▸ **AIM OF THE TASK**
Everything from the line containing "You are a computer-use" through the line containing "Expand the collapsed" in the listing below should be copied exactly, and nothing more.

▸ **DATA FOR PROCESSING**
+===+
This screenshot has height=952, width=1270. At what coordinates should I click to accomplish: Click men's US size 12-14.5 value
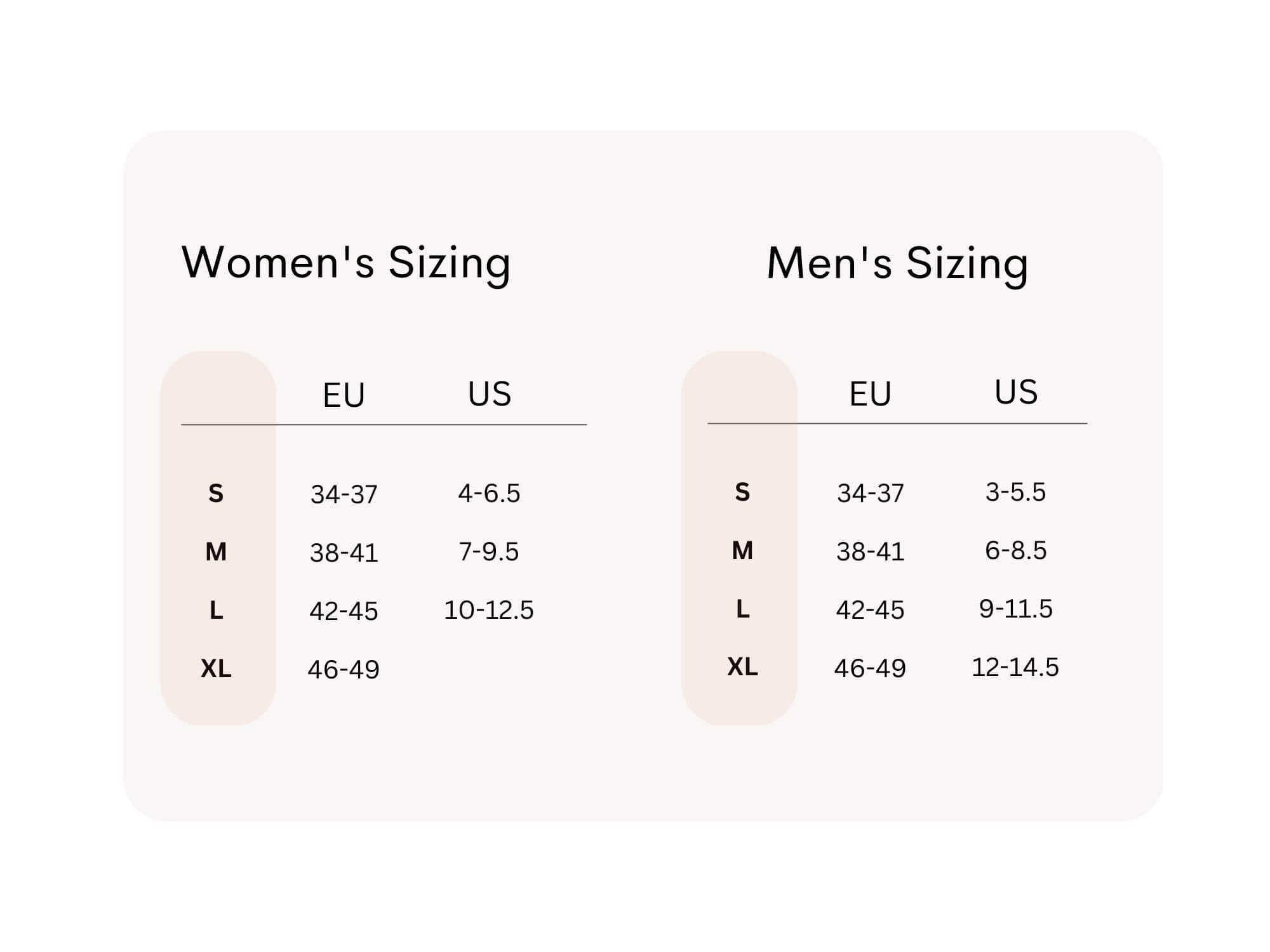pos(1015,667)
+===+
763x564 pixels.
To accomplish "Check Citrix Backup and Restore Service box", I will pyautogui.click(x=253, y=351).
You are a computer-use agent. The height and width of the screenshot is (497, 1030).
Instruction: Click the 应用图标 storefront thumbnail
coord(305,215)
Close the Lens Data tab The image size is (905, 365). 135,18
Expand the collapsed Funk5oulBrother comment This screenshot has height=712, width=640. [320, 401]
+===+
▸ **RESPONSE AREA**
You are a computer-use agent. The height and width of the screenshot is (497, 1030).
Instruction: Click the 应用图标 storefront thumbnail
coord(305,215)
Close the Lens Data tab The image size is (905, 365). 135,18
Expand the collapsed Funk5oulBrother comment This screenshot has height=712, width=640. [320, 401]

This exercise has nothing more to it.